───── Supplied data
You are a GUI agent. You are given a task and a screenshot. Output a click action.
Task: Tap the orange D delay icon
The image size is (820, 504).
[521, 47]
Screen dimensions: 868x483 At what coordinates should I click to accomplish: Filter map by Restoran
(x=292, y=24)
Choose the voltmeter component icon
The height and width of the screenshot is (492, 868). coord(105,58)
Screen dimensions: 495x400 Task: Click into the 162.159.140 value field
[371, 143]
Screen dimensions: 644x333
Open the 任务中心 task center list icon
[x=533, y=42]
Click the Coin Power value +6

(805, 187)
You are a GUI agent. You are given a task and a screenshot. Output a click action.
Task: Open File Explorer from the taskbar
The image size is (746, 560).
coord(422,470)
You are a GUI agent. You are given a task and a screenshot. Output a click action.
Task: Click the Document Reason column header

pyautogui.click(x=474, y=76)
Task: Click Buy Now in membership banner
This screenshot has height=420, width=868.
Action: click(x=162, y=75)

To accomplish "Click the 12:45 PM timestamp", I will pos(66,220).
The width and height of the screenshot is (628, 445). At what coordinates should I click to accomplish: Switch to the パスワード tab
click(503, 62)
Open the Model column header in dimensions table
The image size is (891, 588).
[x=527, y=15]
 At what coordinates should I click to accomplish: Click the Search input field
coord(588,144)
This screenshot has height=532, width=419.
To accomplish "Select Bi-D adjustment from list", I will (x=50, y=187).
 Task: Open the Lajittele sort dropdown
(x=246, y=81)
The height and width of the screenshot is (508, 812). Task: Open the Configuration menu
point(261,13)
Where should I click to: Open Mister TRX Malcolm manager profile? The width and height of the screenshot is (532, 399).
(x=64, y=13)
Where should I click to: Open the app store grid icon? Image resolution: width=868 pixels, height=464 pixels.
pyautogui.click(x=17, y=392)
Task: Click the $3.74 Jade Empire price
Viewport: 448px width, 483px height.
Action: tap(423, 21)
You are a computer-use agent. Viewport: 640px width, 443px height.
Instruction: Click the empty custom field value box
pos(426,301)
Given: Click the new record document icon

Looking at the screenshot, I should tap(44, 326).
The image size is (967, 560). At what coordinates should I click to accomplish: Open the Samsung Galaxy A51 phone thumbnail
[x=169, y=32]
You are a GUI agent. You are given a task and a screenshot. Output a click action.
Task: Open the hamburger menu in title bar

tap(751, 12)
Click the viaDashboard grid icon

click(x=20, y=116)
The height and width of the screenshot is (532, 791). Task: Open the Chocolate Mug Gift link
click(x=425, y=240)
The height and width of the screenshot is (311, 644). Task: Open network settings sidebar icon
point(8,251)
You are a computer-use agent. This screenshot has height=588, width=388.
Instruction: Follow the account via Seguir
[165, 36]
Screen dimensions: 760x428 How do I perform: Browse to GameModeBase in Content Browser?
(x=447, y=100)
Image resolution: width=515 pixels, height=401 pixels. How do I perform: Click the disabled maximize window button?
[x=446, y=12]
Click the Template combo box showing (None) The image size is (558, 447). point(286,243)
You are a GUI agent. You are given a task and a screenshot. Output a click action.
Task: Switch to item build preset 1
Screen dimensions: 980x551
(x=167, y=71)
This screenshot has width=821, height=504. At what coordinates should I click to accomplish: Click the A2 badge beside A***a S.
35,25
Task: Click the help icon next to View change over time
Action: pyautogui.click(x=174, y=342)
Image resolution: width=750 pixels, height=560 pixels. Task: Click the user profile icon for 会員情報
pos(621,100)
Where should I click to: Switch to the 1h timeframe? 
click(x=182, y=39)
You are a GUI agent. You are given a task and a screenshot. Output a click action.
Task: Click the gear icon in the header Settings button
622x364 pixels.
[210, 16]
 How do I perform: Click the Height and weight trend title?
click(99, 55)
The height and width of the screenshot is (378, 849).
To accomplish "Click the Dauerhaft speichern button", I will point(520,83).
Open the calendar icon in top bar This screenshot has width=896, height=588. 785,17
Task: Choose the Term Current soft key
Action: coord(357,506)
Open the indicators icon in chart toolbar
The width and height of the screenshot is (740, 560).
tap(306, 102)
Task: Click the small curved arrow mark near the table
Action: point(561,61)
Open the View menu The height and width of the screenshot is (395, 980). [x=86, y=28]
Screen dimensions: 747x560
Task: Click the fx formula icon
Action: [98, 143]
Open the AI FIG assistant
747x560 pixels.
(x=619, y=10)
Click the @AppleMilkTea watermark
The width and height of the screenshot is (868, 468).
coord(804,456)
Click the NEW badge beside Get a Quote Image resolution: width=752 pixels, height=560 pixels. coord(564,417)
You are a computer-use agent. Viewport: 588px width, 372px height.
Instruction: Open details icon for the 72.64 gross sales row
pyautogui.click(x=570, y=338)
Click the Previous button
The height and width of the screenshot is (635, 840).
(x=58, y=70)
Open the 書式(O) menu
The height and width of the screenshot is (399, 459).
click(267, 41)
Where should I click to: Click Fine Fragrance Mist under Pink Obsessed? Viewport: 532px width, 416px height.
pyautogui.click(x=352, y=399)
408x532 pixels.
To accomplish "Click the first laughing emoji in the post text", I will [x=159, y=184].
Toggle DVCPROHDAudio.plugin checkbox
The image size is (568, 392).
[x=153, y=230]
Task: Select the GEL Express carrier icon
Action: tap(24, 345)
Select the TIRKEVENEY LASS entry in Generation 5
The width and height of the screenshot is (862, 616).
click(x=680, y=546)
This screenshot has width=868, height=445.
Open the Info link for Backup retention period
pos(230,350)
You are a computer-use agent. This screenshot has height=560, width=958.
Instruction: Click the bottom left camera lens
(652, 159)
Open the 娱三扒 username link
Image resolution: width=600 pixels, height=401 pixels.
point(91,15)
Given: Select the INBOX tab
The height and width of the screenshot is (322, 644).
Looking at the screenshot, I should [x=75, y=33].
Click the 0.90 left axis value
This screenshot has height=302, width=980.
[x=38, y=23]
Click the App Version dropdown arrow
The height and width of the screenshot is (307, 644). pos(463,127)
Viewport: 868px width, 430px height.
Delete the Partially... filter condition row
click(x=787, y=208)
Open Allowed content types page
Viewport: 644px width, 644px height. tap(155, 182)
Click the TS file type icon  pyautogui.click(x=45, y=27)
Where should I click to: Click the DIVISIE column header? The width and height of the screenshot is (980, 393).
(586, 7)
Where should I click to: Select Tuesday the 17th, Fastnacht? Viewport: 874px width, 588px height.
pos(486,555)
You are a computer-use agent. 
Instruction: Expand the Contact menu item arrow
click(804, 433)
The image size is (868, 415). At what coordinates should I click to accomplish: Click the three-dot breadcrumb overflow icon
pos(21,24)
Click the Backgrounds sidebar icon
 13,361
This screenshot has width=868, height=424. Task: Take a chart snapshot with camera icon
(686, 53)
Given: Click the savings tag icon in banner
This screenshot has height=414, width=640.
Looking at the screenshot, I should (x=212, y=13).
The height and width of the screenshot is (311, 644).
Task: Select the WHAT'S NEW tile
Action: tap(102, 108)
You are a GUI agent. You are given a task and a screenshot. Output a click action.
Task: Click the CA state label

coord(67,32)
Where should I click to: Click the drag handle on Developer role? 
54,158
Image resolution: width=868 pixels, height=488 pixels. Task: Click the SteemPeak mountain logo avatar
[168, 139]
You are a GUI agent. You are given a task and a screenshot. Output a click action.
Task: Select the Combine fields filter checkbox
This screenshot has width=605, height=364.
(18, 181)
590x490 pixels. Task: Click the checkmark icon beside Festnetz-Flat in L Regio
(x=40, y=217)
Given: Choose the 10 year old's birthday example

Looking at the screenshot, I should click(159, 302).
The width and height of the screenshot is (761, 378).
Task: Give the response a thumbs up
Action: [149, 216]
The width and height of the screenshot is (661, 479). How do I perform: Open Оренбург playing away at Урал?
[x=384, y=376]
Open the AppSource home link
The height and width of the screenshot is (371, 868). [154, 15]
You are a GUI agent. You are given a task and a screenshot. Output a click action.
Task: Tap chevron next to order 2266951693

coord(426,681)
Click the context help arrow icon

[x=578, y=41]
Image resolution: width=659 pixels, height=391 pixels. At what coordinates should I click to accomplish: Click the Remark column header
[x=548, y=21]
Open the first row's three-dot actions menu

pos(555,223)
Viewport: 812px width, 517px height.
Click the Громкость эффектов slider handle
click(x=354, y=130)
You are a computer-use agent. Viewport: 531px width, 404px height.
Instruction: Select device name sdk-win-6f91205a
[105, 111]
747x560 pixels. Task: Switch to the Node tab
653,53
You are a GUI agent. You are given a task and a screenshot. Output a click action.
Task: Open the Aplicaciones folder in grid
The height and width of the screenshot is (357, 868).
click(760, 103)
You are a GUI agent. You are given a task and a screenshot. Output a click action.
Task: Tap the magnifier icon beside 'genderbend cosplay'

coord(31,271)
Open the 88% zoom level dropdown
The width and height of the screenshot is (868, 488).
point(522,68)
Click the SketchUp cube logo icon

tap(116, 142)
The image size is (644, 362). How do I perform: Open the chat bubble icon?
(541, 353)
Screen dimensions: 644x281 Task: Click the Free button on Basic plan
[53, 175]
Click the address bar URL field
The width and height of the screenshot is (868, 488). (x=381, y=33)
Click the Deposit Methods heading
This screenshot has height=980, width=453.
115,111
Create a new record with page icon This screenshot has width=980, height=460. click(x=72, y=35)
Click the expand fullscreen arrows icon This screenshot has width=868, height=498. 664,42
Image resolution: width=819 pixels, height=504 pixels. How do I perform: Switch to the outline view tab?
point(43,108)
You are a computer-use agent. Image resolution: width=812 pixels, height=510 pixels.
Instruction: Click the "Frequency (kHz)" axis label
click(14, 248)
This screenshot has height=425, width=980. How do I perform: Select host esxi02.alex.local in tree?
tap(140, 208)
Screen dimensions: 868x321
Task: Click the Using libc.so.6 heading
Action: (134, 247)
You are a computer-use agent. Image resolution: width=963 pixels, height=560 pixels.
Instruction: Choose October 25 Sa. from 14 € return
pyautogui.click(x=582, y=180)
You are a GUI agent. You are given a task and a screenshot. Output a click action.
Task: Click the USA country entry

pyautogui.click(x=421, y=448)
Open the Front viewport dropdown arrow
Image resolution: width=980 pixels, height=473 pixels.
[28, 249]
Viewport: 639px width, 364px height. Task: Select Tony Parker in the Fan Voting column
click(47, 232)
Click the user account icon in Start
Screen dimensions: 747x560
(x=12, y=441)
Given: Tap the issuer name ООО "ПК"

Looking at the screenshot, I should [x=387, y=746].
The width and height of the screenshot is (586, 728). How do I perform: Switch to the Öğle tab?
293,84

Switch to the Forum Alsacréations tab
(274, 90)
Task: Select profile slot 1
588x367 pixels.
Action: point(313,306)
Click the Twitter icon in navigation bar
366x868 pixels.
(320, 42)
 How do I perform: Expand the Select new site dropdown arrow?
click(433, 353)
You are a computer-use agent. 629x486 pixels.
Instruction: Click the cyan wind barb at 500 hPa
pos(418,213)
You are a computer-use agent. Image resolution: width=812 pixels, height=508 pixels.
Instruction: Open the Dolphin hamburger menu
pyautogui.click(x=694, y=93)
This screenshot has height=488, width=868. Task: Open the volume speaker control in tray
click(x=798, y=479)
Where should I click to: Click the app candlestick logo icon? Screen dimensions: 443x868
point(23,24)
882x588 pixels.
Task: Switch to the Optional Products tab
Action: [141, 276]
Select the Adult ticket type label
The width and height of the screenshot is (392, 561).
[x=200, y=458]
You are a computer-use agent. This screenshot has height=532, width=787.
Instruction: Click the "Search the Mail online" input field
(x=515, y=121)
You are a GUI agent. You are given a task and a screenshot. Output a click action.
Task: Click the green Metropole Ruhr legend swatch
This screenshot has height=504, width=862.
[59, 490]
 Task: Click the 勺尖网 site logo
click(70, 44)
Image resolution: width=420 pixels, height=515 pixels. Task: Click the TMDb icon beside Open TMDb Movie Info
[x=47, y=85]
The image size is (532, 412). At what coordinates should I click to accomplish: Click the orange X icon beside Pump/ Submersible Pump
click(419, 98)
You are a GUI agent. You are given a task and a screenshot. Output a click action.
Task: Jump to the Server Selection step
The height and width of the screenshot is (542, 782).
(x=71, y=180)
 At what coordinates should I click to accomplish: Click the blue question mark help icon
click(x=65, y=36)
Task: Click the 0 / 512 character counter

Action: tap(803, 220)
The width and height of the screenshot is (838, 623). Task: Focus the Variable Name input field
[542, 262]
──────────
Sift through the entries and copy every line with "computer".

You are a computer-use agent. Viewport: 640px width, 443px height.
You are a computer-use agent. This screenshot has height=588, width=388.
You are a computer-use agent. Viewport: 588px width, 372px height.
You are a computer-use agent. This screenshot has height=560, width=958.
You are a computer-use agent. 
You are a computer-use agent. Viewport: 531px width, 404px height.
You are a computer-use agent. Image resolution: width=812 pixels, height=510 pixels.
You are a computer-use agent. Image resolution: width=963 pixels, height=560 pixels.
You are a computer-use agent. 629x486 pixels.
You are a computer-use agent. Image resolution: width=812 pixels, height=508 pixels.
You are a computer-use agent. This screenshot has height=532, width=787.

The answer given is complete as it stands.